Sandra se aproxima, e fica nas pontas dos pés pra beijar a minha testa. Seus dedos quentes deslizam pelo meu rosto e ela me da um sorriso maternal amável. Beija a minha bochecha e deixa eu e Paola a sós.

- Está feliz? - Ela pergunta, de repente.

- Se eu disser que não, estarei sendo ingrato?

- Porque ingrato?

- Tem a porra de um helicóptero me esperando e eu não consigo estar satisfeito.

- Vou sentir a sua falta, Phil. - Suspira triste. 

- Pode ir me visitar, sabe disso, não é? 

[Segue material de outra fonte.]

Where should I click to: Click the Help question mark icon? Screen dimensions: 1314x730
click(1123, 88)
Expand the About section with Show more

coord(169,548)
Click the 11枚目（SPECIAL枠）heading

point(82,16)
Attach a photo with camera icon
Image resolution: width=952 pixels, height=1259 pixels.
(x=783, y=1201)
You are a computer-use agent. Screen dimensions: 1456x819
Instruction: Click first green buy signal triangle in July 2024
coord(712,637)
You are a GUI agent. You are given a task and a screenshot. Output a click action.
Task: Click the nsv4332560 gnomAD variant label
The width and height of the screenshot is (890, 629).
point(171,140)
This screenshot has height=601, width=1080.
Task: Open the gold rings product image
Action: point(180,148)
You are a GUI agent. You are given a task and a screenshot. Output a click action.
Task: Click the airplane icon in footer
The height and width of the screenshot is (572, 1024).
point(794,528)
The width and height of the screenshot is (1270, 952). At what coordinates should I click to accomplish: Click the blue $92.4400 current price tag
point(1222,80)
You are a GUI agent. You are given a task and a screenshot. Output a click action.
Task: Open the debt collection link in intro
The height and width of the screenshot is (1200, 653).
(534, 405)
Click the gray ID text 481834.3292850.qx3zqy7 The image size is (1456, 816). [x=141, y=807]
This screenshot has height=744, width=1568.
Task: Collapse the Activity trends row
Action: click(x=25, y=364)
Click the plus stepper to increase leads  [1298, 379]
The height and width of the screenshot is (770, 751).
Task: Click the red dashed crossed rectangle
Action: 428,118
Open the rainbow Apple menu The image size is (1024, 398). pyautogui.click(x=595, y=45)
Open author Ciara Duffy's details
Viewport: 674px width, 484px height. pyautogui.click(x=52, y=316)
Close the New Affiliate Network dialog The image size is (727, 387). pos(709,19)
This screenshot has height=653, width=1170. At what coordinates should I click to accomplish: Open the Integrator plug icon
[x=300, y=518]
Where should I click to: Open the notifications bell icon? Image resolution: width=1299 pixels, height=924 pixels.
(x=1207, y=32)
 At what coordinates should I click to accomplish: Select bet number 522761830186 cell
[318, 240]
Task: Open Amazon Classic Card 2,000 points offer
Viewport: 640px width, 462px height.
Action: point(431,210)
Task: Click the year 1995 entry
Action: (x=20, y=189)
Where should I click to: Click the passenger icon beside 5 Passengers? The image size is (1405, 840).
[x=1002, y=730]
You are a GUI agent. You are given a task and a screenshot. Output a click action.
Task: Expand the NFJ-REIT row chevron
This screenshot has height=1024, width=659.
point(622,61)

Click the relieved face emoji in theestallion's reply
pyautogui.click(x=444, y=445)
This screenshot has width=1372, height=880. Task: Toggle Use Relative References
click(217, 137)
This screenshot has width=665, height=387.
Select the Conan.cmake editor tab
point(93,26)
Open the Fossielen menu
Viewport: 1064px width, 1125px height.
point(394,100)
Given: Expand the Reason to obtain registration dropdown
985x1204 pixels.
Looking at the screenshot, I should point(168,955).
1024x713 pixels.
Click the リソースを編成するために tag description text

- E deixar os meus pais sozinhos por mais de vinte e quatro horas? Nem em sonho. E eles não tem boas lembranças de filhos indo para o Rio de Janeiro. 

- É. - Uma corrente fria sobe pelas minhas pernas. - Eu tento visita-los.

- Promete?

Eu queria prometer o mundo a ela, queria prometer uma vida. Mas eu não posso.

- Prometo que vou tentar, pode ser assim?

- Melhor do que nada. - Da os ombros.